Ist es gleich Wahnsinn, hat es doch Methode.
 
    Shakespeare    

Aus unserem Beispiel, in dem wir ein Gefangenenlager besucht haben , um dort unter realen Umständen den Tausch aus nächster Nähe zu studieren, sind wir zu dem Schluss gelangt, dass der Tausch wirklich eine ganz tolle Sache ist. Er macht viele zu Gewinnern und keinen zum Verlierer. Der Tausch ist ein Spiel mit positiver Summe, sagen üblicherweise die Fachökonomen dazu. Ein Physiker würde in ihm fast so etwas wie ein perpetuum-mobile erblicken. Aber ein perpetuum-mobile gibt es bekanntlich nicht, so dass es berechtigt ist, der Frage nachzugehen, ob das Paretosche Optimum wirklich das bietet, was es verspricht. Wie man aus eigener Erfahrung weiß, kann eine gewisse Skepsis nie schaden.

Man würde dann zuerst die Frage stellen, ob unsere bisherige Analyse des Tausches im Gefangenenlager auf irgendwelchen logischen oder mathematischen Fehlern beruht. Solche Denkfehler bezeichnet man auch als formale Fehler. Nein, diese können wir wirklich ausschließen - wenn es welche gäbe, hätte man sie schon längst entdeckt. Beim nächsten Schritt würde man sich mit den Annahmen näher beschäftigen, sowohl mit denen, die explizit vorgegeben als auch mit denjenigen, die stillschweigend vorausgesetzt sind. Deshalb wollen wir jetzt die Annahmen prüfen, von denen wir bei unserem Beispiel, sei es explizit oder stillschweigend, ausgegangen sind. Zwei von ihnen sind besonders auffällig, und sie sind für uns auch von besonderem Interesse:

1 - Im Gefangenenlager wird nicht produziert, so dass die Tauschakteure nur Konsumenten, aber keine Produzenten sind.

2 - Die karitative Organisation hat jedem der 100 Gefangen ein Päckchen spendiert, in dem genau dieselben Güter waren. In unserem Beispiel wird also von einer extrem egalitären Verteilung der Güter ausgegangen.

Die erste Annahme lassen wir jetzt so, wie sie ist. Wir bleiben also vorerst auf den Tausch ohne Produktion beschränkt. Die zweite Annahme wollen wir variieren, um das Beispiel auf die Umstände zu erweitern, die in der realen Marktwirtschaft vorkommen. Die karitative Organisation wird also nicht mehr allen die gleiche Menge der Güter schenken. Die Verteilung der Güter vor dem Tausch lässt sich als primäre Verteilung bezeichnen. Indem wir die primäre Verteilung der Güter nicht nachfragen, folgen wir dem wichtigsten Prinzip der ganzen neoliberalen Theorie: der Wertneutralität.  

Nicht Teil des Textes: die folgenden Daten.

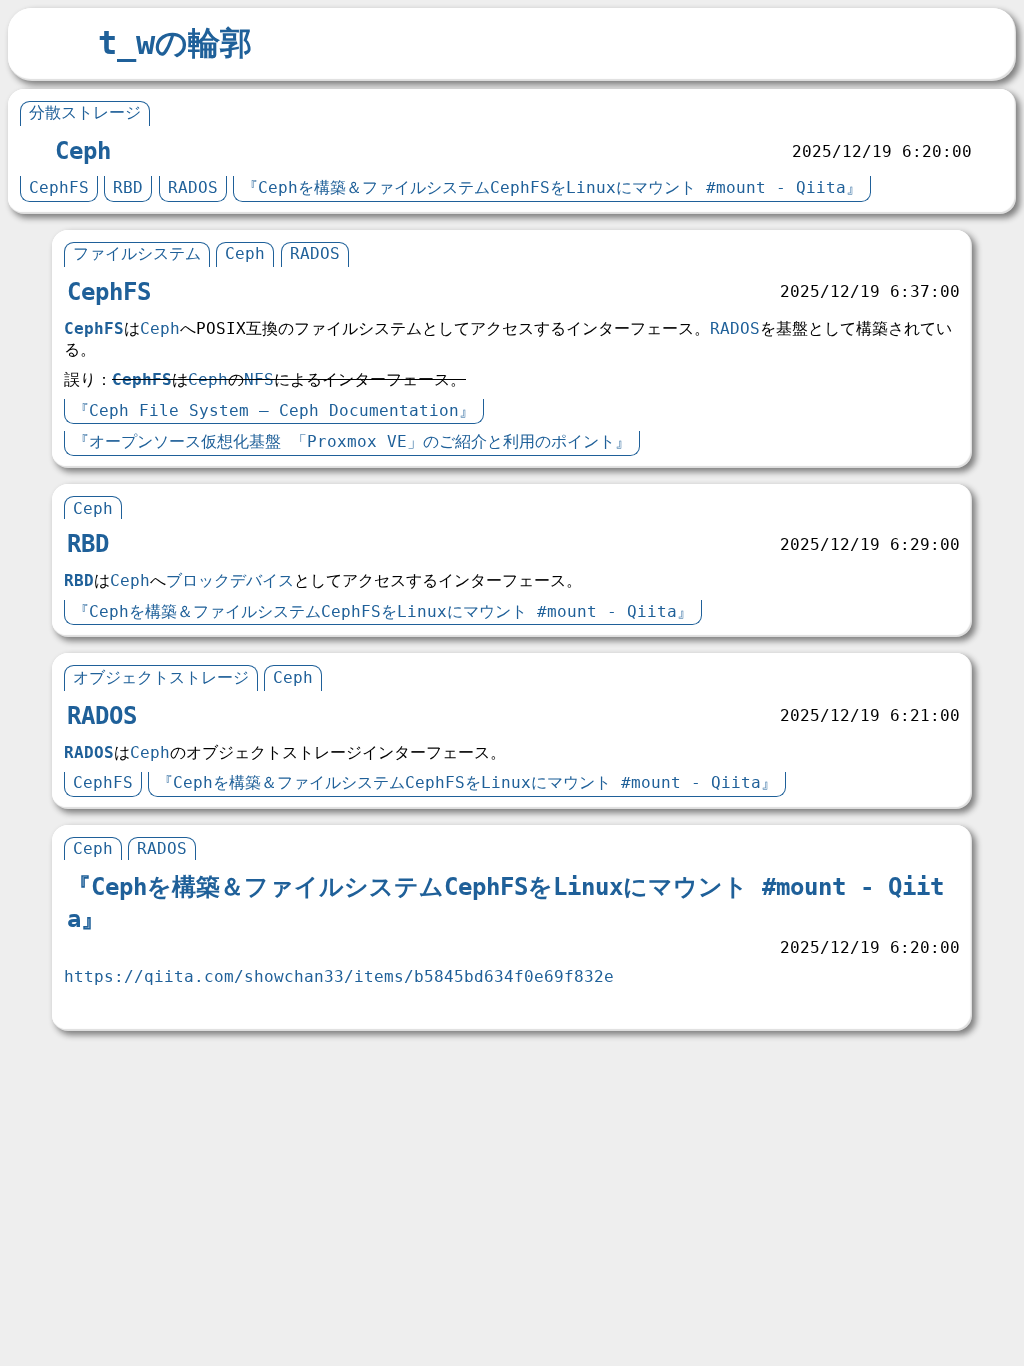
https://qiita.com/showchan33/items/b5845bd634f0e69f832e (339, 976)
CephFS (59, 187)
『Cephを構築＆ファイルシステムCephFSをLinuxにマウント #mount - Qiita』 (552, 187)
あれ (89, 1004)
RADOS (193, 187)
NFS (259, 379)
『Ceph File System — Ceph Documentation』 (274, 410)
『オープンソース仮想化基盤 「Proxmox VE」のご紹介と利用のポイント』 (352, 441)
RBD (128, 187)
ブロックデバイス (230, 580)
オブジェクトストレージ (161, 677)
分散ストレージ (85, 112)
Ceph (83, 151)
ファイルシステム (137, 253)
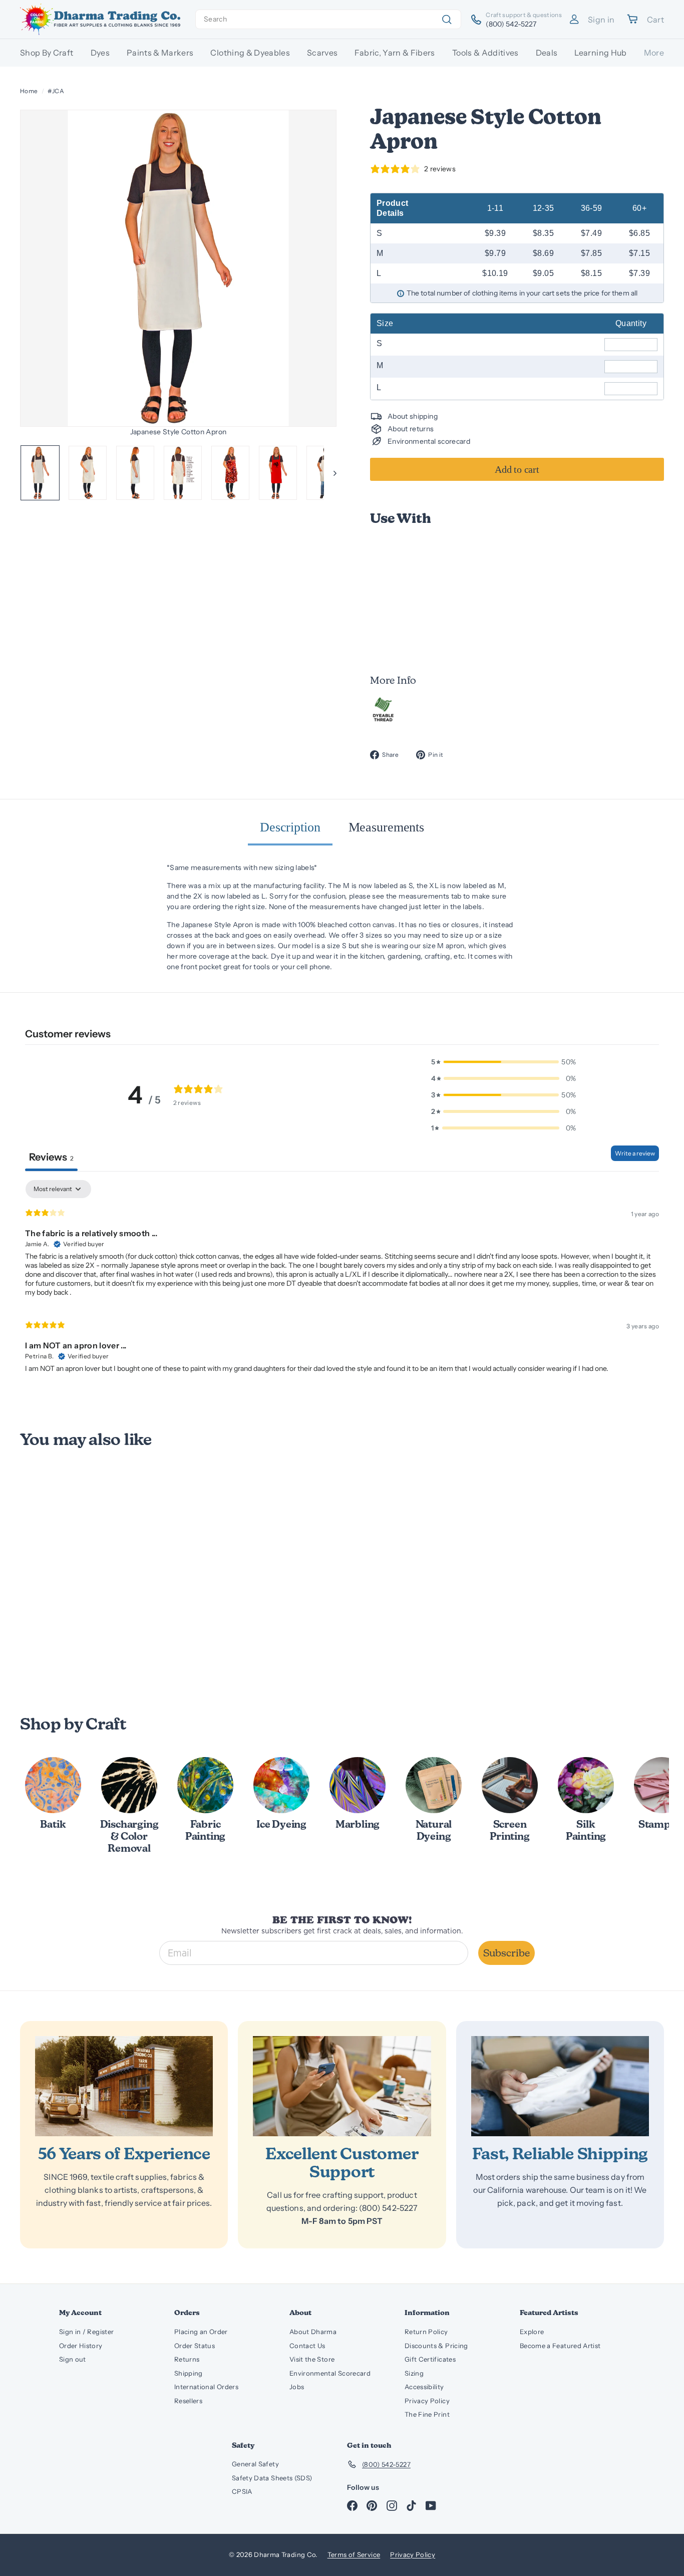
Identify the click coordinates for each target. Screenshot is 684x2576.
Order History (81, 2346)
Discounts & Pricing (436, 2346)
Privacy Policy (427, 2401)
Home (29, 91)
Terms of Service (354, 2554)
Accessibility (424, 2387)
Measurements (386, 827)
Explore (532, 2332)
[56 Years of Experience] (124, 2086)
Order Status (194, 2346)
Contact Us (307, 2346)
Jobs (296, 2387)
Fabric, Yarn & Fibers (395, 53)
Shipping (188, 2373)
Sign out (72, 2359)
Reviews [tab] (51, 1157)
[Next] (330, 473)
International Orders (206, 2387)
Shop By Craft (47, 53)
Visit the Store (311, 2359)
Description (290, 827)
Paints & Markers (160, 53)
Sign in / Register (86, 2332)
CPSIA (242, 2491)
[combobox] (328, 19)
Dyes (100, 53)
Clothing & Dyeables (250, 53)
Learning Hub (600, 53)
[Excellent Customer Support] (342, 2086)
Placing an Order (201, 2332)
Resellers (188, 2401)
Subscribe (506, 1953)
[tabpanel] (342, 1281)
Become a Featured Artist (560, 2346)
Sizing (414, 2373)
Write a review (635, 1153)
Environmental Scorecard (330, 2373)
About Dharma (312, 2332)
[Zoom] (178, 268)
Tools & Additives (485, 53)
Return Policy (426, 2332)
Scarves (322, 53)
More (654, 53)
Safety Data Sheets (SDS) (272, 2478)
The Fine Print (427, 2414)
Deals (547, 53)
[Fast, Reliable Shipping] (560, 2086)
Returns (186, 2359)
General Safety (255, 2464)
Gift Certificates (430, 2359)
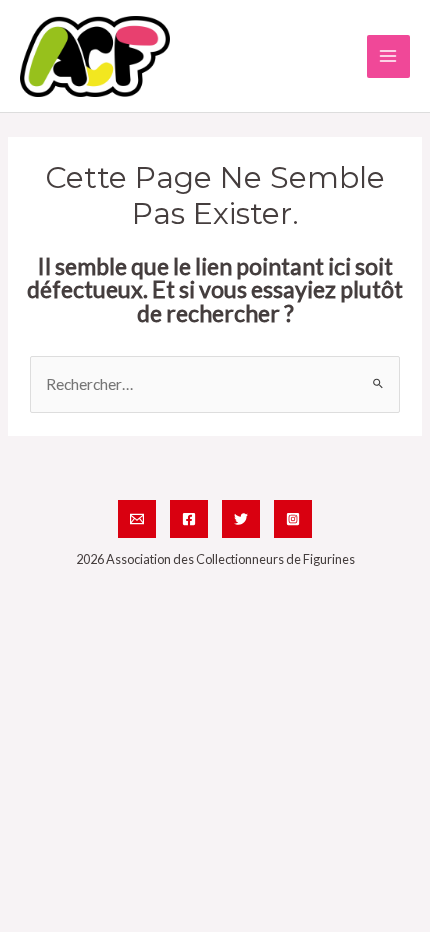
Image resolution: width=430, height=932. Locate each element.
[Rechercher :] (215, 384)
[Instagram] (293, 519)
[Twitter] (241, 519)
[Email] (137, 519)
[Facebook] (189, 519)
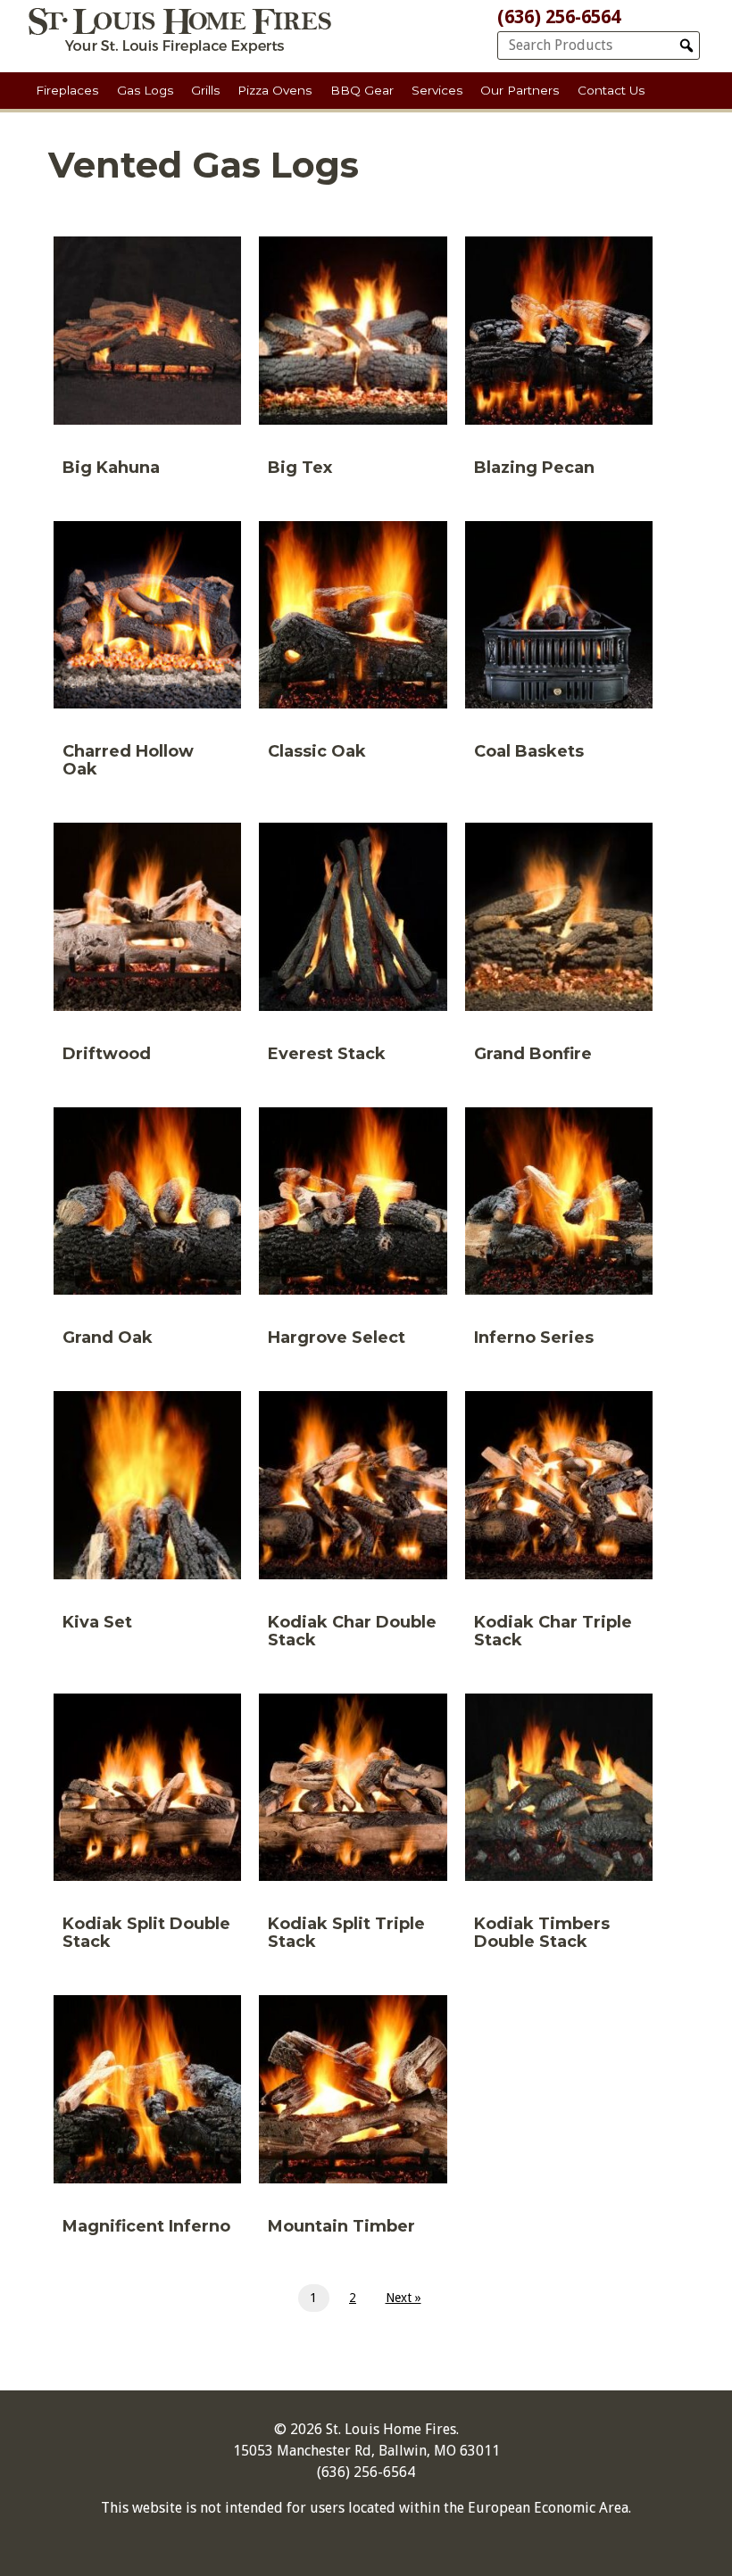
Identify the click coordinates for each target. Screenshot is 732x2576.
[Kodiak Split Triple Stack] (352, 1829)
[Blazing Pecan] (558, 363)
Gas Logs (145, 90)
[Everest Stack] (352, 949)
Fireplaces (67, 90)
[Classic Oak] (352, 647)
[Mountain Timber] (352, 2121)
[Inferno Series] (558, 1234)
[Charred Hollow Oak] (147, 656)
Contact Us (611, 90)
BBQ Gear (362, 90)
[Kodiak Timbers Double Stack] (558, 1829)
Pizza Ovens (274, 90)
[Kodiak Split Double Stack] (147, 1829)
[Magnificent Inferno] (147, 2121)
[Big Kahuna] (147, 363)
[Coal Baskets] (558, 647)
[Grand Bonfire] (558, 949)
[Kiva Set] (147, 1517)
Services (437, 90)
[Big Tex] (352, 363)
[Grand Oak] (147, 1234)
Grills (205, 90)
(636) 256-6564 (558, 17)
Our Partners (519, 90)
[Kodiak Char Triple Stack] (558, 1526)
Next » (403, 2297)
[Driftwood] (147, 949)
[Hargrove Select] (352, 1234)
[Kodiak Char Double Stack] (352, 1526)
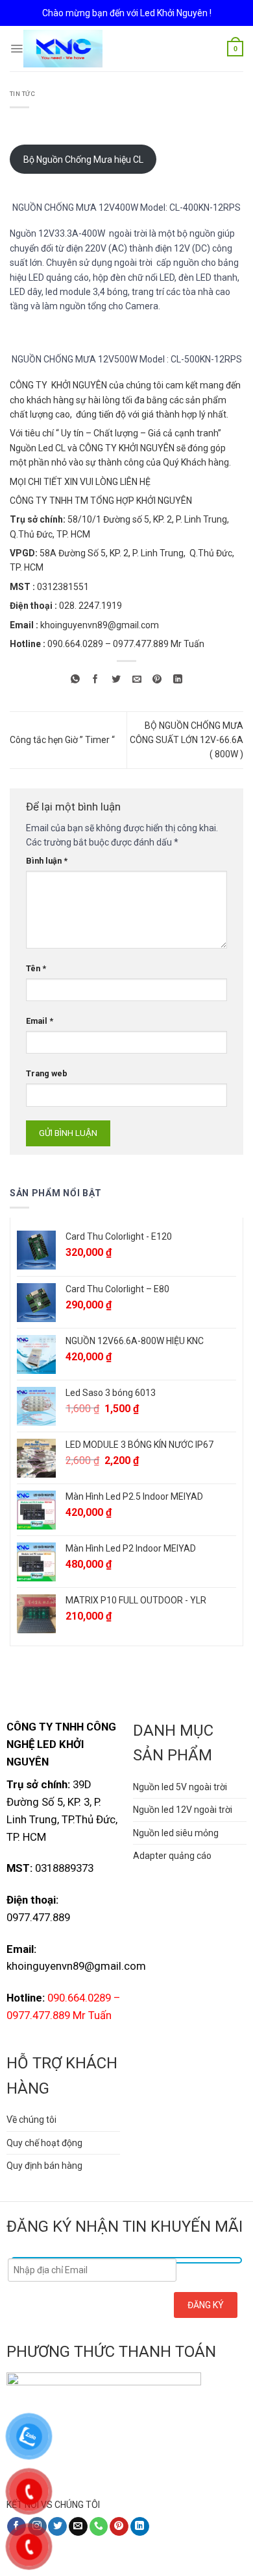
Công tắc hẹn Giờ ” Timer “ (62, 740)
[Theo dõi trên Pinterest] (119, 2526)
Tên (36, 968)
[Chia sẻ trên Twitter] (116, 680)
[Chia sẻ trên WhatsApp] (75, 680)
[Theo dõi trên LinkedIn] (139, 2526)
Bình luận (46, 861)
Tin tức (22, 93)
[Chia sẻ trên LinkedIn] (178, 680)
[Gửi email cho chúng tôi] (78, 2526)
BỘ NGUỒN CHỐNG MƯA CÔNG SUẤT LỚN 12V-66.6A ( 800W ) (186, 740)
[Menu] (16, 49)
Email (39, 1021)
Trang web (46, 1073)
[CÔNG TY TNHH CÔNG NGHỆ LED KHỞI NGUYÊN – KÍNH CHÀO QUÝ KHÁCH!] (62, 48)
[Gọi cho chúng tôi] (99, 2526)
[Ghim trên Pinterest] (157, 680)
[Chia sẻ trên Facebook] (95, 680)
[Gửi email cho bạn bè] (136, 680)
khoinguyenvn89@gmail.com (99, 625)
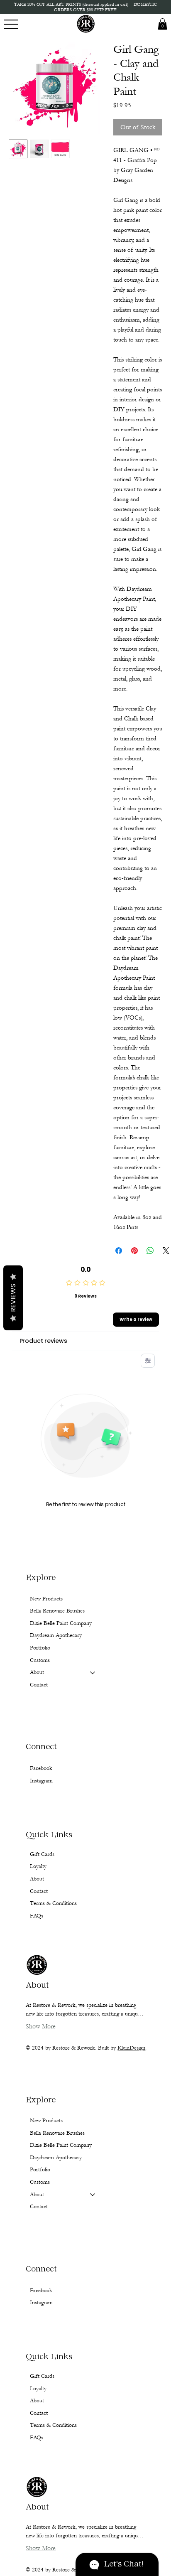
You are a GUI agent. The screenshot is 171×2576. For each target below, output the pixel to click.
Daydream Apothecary (56, 2157)
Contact (39, 2206)
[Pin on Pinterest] (134, 1251)
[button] (162, 23)
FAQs (36, 2437)
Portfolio (40, 2169)
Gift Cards (42, 2376)
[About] (93, 2195)
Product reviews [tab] (43, 1341)
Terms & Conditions (53, 2425)
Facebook (41, 2290)
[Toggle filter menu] (148, 1361)
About (37, 2194)
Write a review (136, 1319)
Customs (40, 2182)
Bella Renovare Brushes (57, 2133)
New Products (46, 2120)
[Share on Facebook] (119, 1251)
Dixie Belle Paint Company (61, 2145)
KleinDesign (131, 2048)
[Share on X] (166, 1251)
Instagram (41, 2302)
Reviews (13, 1298)
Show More (41, 2548)
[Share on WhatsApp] (150, 1251)
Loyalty (38, 2388)
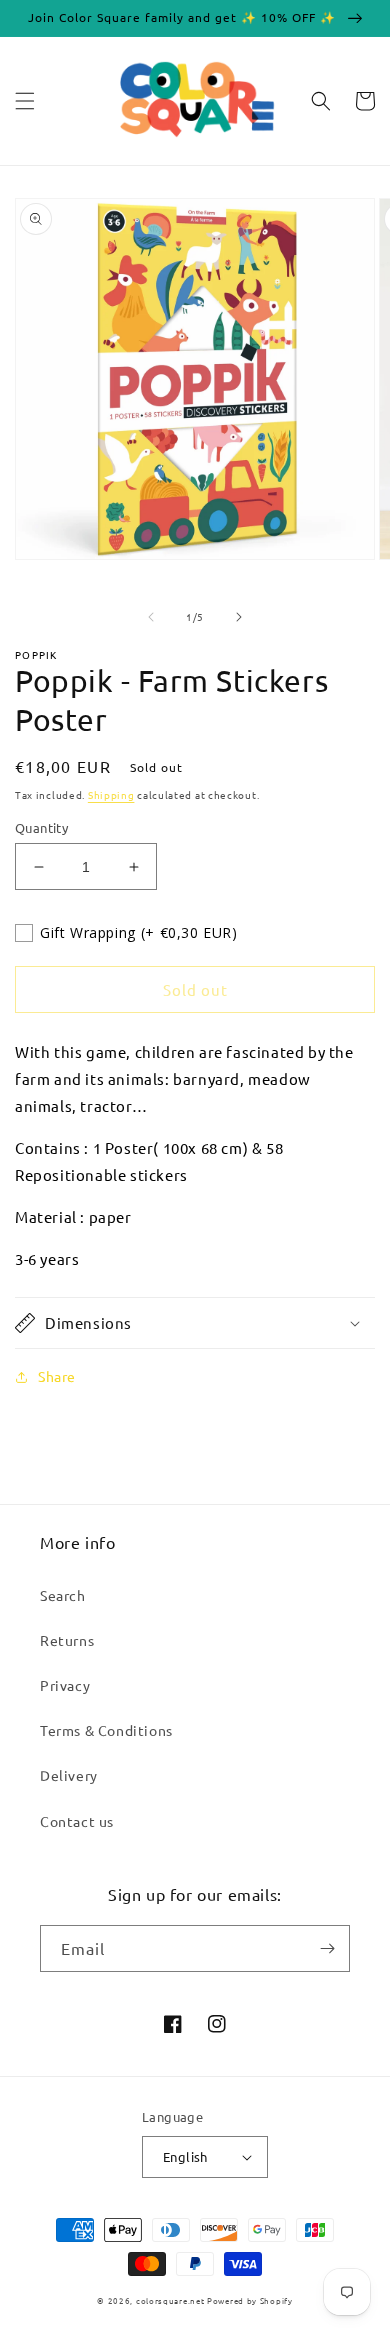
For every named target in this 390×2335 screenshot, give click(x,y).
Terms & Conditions (106, 1730)
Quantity (41, 827)
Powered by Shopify (250, 2300)
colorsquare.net (170, 2300)
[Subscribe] (327, 1948)
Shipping (111, 794)
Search (63, 1595)
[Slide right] (239, 617)
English (185, 2156)
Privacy (65, 1685)
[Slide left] (151, 617)
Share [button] (57, 1376)
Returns (67, 1640)
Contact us (77, 1821)
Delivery (69, 1775)
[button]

Die Wertneutralität in unserem konkreten Beispiel würde so viel bedeuten, dass es niemanden etwas angeht, wie sich die karitative Organisation entschieden hat, ihre Geschenke an Gefangene zu verteilen. Wenn sie sich für eine egalitäre Verteilung entschieden hat, wie bisher angenommen, war dies also ihr gutes Recht. Ihr gutes Recht wäre folglich auch, wenn sie sich ganz anders entschieden hätte. Dies soll der nächste Fall unserer Analyse sein. Wir nehmen im ersten Schritt an, dass die karitative Organisation es z.B. besser fand, aus welchen Gründen auch immer, 50 Gefangenen zu begünstigen und ihnen 60% der Güter zukommen zu lassen. Den übrigen 50 Gefangenen würden dann nur 40% übrig bleiben. 

Nur weil sich die primäre Verteilung ändert, werden sich die Präferenzen der Gefangenen natürlich nicht ändern. Wenn z.B. ein Nichtraucher aus der begünstigten Gruppe 12 Zigarettenschachteln bekäme, also zwei mehr als zuvor (sein diskriminierter Partner folglich nur 8), würde er allein deswegen bestimmt nicht anfangen zu rauchen. Wir betrachten also die Nutzenkurven unserer Gefangenen als stabil. Es lässt sich zwar nicht ausschließen, dass sie sich langfristig allmählich ändern können, aber wenn der betrachtete Zeithorizont kurz wie bei uns ist, lässt sich dies bestimmt bedenkenlos vernachlässigen. (Dies ist übrigens nicht die problematische Stelle des Paretoschen Optimierungskonzepts.) Welche Änderungen bringt die neue Situation im Gefangenenlager mit sich?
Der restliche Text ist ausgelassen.